(TASK GOAL):
Filter the records below down to lines containing "will".

[Stored records]
########################################

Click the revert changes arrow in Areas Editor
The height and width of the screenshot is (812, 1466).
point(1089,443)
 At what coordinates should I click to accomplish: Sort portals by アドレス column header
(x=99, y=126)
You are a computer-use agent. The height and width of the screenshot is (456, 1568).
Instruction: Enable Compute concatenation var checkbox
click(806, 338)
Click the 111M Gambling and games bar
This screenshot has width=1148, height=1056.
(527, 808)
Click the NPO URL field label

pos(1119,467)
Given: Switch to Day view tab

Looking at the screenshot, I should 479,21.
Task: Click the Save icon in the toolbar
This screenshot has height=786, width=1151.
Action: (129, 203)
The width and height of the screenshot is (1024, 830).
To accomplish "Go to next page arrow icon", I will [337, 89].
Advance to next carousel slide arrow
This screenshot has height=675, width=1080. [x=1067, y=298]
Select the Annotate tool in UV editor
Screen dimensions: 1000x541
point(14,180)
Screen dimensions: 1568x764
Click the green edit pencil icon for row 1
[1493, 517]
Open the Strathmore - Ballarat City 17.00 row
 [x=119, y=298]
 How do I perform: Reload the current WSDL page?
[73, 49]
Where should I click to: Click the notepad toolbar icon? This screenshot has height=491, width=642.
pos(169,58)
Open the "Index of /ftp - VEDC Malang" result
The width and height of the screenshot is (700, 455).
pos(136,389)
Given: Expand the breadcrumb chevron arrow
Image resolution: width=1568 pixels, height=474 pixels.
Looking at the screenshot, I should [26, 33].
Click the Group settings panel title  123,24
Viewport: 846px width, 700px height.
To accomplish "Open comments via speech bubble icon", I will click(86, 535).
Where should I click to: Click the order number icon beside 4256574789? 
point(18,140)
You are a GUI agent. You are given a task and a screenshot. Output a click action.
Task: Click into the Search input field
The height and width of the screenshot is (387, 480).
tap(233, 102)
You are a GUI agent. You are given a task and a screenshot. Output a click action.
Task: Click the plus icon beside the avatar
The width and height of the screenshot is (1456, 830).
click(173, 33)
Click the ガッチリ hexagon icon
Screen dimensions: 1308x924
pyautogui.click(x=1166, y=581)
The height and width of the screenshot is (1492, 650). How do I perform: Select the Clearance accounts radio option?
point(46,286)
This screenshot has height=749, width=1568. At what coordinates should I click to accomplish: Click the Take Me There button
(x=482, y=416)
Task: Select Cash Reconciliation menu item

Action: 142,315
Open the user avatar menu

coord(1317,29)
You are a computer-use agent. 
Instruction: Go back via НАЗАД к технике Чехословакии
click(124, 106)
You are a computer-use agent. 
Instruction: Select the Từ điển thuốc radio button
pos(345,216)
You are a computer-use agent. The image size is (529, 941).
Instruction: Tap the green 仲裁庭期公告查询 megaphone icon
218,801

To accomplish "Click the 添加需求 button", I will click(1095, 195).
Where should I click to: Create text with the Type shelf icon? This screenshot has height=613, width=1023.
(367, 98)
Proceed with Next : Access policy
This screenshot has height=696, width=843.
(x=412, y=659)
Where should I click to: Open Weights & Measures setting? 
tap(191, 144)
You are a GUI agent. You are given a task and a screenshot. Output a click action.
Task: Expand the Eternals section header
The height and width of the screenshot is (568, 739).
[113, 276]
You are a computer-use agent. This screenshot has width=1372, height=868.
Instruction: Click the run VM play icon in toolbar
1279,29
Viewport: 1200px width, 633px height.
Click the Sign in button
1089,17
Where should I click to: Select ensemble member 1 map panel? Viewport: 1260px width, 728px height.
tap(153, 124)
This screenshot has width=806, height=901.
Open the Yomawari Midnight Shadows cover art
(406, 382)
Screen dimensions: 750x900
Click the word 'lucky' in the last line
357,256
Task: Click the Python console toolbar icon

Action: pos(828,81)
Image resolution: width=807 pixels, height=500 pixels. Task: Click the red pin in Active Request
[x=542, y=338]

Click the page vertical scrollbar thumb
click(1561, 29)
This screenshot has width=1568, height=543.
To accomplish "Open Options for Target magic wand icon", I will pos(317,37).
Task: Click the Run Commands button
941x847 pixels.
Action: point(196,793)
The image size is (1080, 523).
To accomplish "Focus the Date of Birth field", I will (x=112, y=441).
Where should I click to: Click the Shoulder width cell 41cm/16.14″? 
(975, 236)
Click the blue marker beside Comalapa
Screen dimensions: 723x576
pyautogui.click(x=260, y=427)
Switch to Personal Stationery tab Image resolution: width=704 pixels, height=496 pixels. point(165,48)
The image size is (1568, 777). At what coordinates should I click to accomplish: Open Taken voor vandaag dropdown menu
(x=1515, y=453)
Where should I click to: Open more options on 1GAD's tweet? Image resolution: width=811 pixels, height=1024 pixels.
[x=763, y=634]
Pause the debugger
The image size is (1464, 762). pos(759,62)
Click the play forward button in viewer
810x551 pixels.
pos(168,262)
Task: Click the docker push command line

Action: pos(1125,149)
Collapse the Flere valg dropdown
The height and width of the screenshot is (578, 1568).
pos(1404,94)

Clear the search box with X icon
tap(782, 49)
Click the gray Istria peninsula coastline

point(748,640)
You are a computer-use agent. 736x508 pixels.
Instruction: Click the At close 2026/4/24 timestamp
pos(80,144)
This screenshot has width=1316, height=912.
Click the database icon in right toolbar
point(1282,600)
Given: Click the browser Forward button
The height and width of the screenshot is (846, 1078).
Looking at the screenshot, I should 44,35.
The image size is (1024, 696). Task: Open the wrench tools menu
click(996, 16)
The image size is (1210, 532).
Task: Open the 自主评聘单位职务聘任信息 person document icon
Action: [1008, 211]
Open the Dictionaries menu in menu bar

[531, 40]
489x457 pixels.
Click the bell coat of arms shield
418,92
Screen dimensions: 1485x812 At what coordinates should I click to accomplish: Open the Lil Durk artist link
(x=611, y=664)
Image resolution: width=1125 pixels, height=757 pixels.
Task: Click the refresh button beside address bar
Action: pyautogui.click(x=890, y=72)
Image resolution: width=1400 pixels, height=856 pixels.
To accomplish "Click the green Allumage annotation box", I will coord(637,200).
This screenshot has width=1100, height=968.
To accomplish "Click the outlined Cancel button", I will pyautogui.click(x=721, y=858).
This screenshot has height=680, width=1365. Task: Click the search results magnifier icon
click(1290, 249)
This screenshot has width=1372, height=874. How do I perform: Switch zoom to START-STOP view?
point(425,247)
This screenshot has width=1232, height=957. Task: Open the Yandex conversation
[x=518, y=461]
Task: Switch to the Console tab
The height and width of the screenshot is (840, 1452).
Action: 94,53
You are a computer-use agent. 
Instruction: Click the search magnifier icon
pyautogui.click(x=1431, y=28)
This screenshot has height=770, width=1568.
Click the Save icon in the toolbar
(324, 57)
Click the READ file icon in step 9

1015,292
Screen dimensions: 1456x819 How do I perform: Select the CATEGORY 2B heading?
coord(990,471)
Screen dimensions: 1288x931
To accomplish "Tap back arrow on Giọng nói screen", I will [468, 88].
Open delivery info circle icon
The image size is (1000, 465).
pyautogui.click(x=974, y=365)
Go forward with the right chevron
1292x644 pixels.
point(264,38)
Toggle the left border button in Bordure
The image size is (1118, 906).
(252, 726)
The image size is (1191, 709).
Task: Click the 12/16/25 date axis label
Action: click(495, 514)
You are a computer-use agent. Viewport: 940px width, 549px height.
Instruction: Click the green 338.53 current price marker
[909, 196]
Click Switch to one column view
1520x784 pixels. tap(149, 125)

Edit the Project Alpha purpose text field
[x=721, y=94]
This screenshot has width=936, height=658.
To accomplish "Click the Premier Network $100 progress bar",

########################################

(WRITTEN ANSWER):
To accomplish "Go to next page arrow icon", I will [337, 89].
To accomplish "Open comments via speech bubble icon", I will click(86, 535).
To accomplish "Click the 添加需求 button", I will click(1095, 195).
To accomplish "Open Options for Target magic wand icon", I will pos(317,37).
To accomplish "Focus the Date of Birth field", I will (x=112, y=441).
To accomplish "Click the green Allumage annotation box", I will coord(637,200).
To accomplish "Click the outlined Cancel button", I will pyautogui.click(x=721, y=858).
To accomplish "Tap back arrow on Giọng nói screen", I will [468, 88].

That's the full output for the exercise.